Major equestrian organisations have hit back at a move by the health and safety authorities to force all children to wear face masks and rubber gloves while doing yard work or grooming.
“How is the next generation going to learn to be responsible horse owners if they can’t even get their hands dirty at a yard?” says the Pony Club’s executive secretary Harry Fouldyce.
“They are trying to ban hunting and now the fabric of all equestrian life is being threatened by this namby-pamby nanny stateism.”
Health and safety has lodged proposals to make it incumbent on all riding schools and Pony Club branches — through local authorities — to ensure children are protected from contracting stomach bugs or asthma when working around horses.
“Childhood asthma has increased three-fold in the last 10 years, and we want to ensure that children are protected against picking up bugs which can have long-term health implications,” says health and safety spokeswoman Lirap Ducek.

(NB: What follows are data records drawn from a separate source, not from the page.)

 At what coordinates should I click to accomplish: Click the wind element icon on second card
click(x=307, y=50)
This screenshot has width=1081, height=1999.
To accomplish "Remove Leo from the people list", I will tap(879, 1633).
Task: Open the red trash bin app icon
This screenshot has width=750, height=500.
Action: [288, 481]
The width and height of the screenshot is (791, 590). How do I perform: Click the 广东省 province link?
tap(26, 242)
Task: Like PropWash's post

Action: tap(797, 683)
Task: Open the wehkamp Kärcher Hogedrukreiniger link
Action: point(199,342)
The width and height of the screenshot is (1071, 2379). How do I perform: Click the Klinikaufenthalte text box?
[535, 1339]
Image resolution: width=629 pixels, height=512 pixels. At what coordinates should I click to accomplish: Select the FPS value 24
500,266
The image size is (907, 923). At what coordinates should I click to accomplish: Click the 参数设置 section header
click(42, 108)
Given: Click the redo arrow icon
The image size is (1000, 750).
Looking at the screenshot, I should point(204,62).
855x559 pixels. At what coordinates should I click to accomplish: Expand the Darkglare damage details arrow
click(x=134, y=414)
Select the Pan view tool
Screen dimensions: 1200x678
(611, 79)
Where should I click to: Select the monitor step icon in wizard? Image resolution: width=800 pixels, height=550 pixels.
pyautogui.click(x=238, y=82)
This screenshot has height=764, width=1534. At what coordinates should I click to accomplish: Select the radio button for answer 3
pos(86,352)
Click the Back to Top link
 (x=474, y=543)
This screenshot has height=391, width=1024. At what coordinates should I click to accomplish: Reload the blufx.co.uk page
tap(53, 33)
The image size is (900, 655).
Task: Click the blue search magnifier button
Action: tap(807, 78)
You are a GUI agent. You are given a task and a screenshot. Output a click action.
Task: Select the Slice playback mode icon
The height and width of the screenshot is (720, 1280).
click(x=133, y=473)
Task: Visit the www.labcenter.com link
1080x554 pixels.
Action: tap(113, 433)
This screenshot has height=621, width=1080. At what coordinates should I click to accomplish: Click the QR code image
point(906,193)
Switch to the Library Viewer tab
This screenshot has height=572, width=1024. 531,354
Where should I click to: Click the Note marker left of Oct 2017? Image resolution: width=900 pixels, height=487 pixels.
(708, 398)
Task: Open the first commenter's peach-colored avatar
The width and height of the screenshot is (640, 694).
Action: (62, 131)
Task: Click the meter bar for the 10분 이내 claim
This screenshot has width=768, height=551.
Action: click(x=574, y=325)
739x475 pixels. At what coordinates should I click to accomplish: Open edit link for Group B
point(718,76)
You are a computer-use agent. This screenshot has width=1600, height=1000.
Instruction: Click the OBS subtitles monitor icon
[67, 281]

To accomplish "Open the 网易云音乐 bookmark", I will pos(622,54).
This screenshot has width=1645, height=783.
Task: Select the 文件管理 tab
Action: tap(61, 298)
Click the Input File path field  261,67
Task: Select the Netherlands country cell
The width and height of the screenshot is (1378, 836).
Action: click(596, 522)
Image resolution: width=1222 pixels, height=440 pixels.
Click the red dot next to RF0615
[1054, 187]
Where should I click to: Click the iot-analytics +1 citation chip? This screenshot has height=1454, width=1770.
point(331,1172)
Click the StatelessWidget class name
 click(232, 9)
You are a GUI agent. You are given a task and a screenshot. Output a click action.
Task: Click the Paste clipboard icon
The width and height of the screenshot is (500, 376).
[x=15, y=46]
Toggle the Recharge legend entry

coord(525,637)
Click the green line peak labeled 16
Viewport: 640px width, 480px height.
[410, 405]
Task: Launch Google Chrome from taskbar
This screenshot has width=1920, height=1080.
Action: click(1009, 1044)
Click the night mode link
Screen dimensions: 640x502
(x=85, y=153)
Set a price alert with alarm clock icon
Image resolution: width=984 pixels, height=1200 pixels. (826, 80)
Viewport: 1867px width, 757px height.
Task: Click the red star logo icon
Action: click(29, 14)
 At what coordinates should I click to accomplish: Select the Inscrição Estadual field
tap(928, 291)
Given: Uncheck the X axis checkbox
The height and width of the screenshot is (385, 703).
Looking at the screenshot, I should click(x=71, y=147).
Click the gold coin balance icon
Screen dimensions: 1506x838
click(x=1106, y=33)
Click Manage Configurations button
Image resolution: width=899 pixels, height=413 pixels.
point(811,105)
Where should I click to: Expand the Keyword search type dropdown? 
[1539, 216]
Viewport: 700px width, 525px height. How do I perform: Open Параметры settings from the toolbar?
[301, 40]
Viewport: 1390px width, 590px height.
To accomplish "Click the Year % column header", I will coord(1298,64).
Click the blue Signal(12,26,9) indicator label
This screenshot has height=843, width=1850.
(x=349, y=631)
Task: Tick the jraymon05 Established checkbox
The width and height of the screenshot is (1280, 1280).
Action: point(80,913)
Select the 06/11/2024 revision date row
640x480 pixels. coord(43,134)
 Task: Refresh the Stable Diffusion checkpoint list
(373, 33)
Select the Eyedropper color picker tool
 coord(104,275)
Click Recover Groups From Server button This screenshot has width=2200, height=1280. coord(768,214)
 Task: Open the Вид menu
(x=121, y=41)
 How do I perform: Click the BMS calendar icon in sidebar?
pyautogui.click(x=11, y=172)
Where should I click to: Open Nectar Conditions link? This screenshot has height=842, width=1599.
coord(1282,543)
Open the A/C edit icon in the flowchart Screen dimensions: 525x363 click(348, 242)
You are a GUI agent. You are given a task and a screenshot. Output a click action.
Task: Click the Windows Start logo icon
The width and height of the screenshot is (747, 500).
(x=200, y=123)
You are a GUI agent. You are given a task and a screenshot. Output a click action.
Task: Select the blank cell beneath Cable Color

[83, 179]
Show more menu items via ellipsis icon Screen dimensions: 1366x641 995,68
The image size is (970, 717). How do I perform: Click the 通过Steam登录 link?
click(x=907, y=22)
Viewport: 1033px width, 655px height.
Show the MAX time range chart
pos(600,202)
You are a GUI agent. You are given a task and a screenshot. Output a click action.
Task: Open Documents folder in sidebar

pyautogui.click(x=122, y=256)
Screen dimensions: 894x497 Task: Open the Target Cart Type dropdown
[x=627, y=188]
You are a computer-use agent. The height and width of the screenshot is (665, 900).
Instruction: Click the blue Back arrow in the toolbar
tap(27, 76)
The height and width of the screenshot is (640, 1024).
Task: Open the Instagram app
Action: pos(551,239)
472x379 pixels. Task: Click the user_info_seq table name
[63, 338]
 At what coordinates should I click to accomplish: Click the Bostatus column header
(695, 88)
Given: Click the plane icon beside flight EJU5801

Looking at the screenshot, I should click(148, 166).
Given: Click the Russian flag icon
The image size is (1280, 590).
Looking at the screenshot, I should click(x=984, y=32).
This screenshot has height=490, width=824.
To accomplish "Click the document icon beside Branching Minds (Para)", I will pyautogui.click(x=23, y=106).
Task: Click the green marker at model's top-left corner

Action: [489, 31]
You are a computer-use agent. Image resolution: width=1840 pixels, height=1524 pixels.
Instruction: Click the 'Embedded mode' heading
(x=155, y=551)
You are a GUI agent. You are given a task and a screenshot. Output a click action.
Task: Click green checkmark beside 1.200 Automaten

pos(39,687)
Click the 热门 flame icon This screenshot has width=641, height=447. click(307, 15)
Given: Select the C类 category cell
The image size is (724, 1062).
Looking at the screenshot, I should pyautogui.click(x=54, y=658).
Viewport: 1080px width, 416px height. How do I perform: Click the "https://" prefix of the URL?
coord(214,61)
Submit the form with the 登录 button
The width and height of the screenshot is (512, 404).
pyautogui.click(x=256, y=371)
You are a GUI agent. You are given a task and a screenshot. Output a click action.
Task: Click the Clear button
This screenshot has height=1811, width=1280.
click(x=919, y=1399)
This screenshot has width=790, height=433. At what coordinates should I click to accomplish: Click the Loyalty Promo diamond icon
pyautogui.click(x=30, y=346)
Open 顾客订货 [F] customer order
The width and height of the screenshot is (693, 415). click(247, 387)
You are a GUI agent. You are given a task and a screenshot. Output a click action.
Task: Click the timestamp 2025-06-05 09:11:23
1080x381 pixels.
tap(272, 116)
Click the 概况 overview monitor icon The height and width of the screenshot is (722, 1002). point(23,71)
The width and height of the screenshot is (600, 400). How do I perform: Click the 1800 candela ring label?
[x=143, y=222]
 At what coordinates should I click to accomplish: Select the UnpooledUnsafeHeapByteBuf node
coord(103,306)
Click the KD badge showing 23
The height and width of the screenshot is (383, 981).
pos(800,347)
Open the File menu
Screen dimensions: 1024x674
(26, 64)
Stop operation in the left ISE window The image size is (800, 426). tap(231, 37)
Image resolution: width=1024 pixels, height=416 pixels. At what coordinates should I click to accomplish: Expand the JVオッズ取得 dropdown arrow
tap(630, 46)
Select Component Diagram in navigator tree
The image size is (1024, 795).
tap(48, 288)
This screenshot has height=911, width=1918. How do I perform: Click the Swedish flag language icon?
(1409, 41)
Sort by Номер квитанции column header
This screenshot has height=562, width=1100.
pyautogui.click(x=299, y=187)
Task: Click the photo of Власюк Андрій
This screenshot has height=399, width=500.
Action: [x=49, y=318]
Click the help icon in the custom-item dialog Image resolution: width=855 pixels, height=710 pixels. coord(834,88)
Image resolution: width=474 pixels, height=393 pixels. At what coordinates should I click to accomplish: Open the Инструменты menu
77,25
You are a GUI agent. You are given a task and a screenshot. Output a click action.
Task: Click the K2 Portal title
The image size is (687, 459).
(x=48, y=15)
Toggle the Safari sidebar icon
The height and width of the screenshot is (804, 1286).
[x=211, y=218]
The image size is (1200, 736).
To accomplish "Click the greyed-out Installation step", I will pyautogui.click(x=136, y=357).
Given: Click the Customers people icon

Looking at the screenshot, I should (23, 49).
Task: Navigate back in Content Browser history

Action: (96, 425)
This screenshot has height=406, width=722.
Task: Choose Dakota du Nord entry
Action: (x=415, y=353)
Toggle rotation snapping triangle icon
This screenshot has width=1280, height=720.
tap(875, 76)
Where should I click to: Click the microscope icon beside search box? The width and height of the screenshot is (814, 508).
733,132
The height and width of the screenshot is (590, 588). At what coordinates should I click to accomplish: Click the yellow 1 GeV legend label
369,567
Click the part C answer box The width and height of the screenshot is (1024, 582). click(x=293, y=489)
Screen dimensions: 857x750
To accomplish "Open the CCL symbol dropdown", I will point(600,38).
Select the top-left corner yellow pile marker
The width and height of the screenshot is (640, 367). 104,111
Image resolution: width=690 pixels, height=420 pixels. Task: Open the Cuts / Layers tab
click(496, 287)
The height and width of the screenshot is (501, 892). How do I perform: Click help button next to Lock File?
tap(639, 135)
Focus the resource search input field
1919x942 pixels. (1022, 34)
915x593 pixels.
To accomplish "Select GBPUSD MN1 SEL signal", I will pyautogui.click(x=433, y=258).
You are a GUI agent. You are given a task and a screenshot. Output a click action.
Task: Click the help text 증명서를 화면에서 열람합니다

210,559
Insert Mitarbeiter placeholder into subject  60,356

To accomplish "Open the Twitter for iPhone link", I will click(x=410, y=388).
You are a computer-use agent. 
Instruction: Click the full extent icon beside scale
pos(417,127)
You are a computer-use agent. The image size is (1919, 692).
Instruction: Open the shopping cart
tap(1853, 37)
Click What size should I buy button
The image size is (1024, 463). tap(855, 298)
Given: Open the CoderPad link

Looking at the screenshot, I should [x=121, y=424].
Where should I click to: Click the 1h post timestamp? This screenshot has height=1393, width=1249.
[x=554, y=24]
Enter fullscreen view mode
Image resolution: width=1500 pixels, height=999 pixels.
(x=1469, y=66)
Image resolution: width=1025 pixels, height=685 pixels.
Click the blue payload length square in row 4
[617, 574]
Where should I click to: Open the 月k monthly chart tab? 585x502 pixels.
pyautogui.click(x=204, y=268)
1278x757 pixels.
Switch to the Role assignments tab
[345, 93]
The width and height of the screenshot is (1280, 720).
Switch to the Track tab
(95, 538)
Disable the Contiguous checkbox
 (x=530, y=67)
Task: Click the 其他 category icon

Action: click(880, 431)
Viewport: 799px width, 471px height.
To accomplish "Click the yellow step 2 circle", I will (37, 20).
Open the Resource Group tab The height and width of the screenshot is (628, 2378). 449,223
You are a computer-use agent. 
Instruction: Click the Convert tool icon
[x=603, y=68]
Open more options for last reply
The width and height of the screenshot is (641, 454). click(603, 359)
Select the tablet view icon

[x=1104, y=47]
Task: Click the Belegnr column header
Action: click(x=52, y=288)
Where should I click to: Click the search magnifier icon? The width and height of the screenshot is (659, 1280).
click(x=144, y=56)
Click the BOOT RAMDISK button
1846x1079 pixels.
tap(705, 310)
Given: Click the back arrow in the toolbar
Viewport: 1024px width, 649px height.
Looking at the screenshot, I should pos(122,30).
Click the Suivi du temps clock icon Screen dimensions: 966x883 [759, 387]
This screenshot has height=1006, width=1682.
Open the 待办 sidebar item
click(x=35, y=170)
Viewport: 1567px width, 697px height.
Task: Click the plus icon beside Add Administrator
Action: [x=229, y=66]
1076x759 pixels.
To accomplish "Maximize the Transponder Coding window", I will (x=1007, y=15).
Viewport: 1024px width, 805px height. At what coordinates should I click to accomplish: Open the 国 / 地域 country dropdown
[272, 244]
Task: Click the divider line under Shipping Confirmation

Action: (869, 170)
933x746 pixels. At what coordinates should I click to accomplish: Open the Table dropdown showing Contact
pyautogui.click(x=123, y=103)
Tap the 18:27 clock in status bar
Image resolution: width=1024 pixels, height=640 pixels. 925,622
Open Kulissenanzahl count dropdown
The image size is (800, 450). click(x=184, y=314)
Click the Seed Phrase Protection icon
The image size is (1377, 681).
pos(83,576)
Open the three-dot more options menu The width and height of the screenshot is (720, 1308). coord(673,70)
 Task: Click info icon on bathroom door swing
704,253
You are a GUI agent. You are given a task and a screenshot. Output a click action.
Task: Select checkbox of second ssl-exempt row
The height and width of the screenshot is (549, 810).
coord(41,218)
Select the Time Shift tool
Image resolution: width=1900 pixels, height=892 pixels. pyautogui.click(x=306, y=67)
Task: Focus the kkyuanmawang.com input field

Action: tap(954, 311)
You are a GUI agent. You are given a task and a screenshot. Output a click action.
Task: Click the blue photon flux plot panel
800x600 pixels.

The BHS, ABRS, Pony Club and riding clubs plan to lobby health and safety to backtrack on the proposals, which could become enforceable by April 2005. Any local authority would have powers to enforce the regulations.
One riding school owner in Yorkshire says: “This is the thin end of the wedge. They’ve put the kibosh on local kids helping out; now they can’t even groom or pet the ponies without special gloves.
“There’s more danger from eating junk like stringy cheese snacks, than from skipping out the stables.”